- [Data provided]:
****************

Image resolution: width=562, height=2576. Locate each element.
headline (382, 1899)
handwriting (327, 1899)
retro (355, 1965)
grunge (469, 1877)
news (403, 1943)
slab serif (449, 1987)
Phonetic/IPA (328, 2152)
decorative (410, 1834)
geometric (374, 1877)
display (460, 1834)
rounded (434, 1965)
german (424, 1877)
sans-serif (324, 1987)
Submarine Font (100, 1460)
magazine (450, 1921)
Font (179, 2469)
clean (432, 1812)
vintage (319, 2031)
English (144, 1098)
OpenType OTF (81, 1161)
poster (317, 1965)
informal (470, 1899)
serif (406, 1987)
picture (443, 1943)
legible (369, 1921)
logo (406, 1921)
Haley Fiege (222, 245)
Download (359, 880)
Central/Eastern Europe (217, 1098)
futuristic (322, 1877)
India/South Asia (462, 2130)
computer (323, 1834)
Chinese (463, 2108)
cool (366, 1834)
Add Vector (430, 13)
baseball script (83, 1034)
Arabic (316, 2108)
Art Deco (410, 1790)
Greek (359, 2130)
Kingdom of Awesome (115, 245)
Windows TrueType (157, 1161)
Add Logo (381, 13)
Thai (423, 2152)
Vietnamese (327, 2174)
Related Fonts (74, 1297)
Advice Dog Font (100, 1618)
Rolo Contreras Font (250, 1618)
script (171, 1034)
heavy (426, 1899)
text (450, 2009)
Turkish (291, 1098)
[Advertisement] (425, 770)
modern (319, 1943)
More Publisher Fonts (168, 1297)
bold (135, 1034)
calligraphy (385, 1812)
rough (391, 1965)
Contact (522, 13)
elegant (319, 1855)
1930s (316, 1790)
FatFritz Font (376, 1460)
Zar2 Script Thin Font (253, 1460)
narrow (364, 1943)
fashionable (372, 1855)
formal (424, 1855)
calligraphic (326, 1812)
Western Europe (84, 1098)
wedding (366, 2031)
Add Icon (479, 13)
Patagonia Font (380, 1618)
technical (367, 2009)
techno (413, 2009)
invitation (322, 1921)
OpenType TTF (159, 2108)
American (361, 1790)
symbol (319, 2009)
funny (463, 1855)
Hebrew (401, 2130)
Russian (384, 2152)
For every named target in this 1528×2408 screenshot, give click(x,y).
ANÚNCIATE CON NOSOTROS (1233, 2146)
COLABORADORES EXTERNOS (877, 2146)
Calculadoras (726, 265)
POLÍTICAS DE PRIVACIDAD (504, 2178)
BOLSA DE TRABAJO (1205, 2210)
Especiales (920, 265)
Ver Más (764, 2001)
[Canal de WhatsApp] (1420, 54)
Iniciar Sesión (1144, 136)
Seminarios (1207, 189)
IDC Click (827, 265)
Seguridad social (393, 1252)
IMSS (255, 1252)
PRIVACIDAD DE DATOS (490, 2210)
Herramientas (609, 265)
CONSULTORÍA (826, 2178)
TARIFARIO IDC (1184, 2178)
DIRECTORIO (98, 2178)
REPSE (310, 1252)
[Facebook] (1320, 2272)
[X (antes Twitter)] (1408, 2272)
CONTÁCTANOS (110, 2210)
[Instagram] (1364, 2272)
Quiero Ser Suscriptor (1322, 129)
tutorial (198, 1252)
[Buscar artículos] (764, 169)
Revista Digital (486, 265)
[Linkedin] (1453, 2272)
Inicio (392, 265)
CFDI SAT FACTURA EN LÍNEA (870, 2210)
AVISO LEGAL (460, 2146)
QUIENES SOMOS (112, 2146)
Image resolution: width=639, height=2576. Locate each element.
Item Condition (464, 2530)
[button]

****************

- [Exercise aim]:
An exact copy of all the entries above is what is needed.

- [Written answer]:
Image resolution: width=562, height=2576. Locate each element.
headline (382, 1899)
handwriting (327, 1899)
retro (355, 1965)
grunge (469, 1877)
news (403, 1943)
slab serif (449, 1987)
Phonetic/IPA (328, 2152)
decorative (410, 1834)
geometric (374, 1877)
display (460, 1834)
rounded (434, 1965)
german (424, 1877)
sans-serif (324, 1987)
Submarine Font (100, 1460)
magazine (450, 1921)
Font (179, 2469)
clean (432, 1812)
vintage (319, 2031)
English (144, 1098)
OpenType OTF (81, 1161)
poster (317, 1965)
informal (470, 1899)
serif (406, 1987)
picture (443, 1943)
legible (369, 1921)
logo (406, 1921)
Haley Fiege (222, 245)
Download (359, 880)
Central/Eastern Europe (217, 1098)
futuristic (322, 1877)
India/South Asia (462, 2130)
computer (323, 1834)
Chinese (463, 2108)
cool (366, 1834)
Add Vector (430, 13)
baseball script (83, 1034)
Arabic (316, 2108)
Art Deco (410, 1790)
Greek (359, 2130)
Kingdom of Awesome (115, 245)
Windows TrueType (157, 1161)
Add Logo (381, 13)
Thai (423, 2152)
Vietnamese (327, 2174)
Related Fonts (74, 1297)
Advice Dog Font (100, 1618)
Rolo Contreras Font (250, 1618)
script (171, 1034)
heavy (426, 1899)
text (450, 2009)
Turkish (291, 1098)
[Advertisement] (425, 770)
modern (319, 1943)
More Publisher Fonts (168, 1297)
bold (135, 1034)
calligraphy (385, 1812)
rough (391, 1965)
Contact (522, 13)
elegant (319, 1855)
1930s (316, 1790)
FatFritz Font (376, 1460)
Zar2 Script Thin Font (253, 1460)
narrow (364, 1943)
fashionable (372, 1855)
formal (424, 1855)
calligraphic (326, 1812)
Western Europe (84, 1098)
wedding (366, 2031)
Add Icon (479, 13)
Patagonia Font (380, 1618)
technical (367, 2009)
techno (413, 2009)
invitation (322, 1921)
OpenType TTF (159, 2108)
American (361, 1790)
symbol (319, 2009)
funny (463, 1855)
Hebrew (401, 2130)
Russian (384, 2152)
For every named target in this 1528×2408 screenshot, give click(x,y).
ANÚNCIATE CON NOSOTROS (1233, 2146)
COLABORADORES EXTERNOS (877, 2146)
Calculadoras (726, 265)
POLÍTICAS DE PRIVACIDAD (504, 2178)
BOLSA DE TRABAJO (1205, 2210)
Especiales (920, 265)
Ver Más (764, 2001)
[Canal de WhatsApp] (1420, 54)
Iniciar Sesión (1144, 136)
Seminarios (1207, 189)
IDC Click (827, 265)
Seguridad social (393, 1252)
IMSS (255, 1252)
PRIVACIDAD DE DATOS (490, 2210)
Herramientas (609, 265)
CONSULTORÍA (826, 2178)
TARIFARIO IDC (1184, 2178)
DIRECTORIO (98, 2178)
REPSE (310, 1252)
[Facebook] (1320, 2272)
[X (antes Twitter)] (1408, 2272)
CONTÁCTANOS (110, 2210)
[Instagram] (1364, 2272)
Quiero Ser Suscriptor (1322, 129)
tutorial (198, 1252)
[Buscar artículos] (764, 169)
Revista Digital (486, 265)
[Linkedin] (1453, 2272)
Inicio (392, 265)
CFDI SAT FACTURA EN LÍNEA (870, 2210)
AVISO LEGAL (460, 2146)
QUIENES SOMOS (112, 2146)
Image resolution: width=639, height=2576. Locate each element.
Item Condition (464, 2530)
[button]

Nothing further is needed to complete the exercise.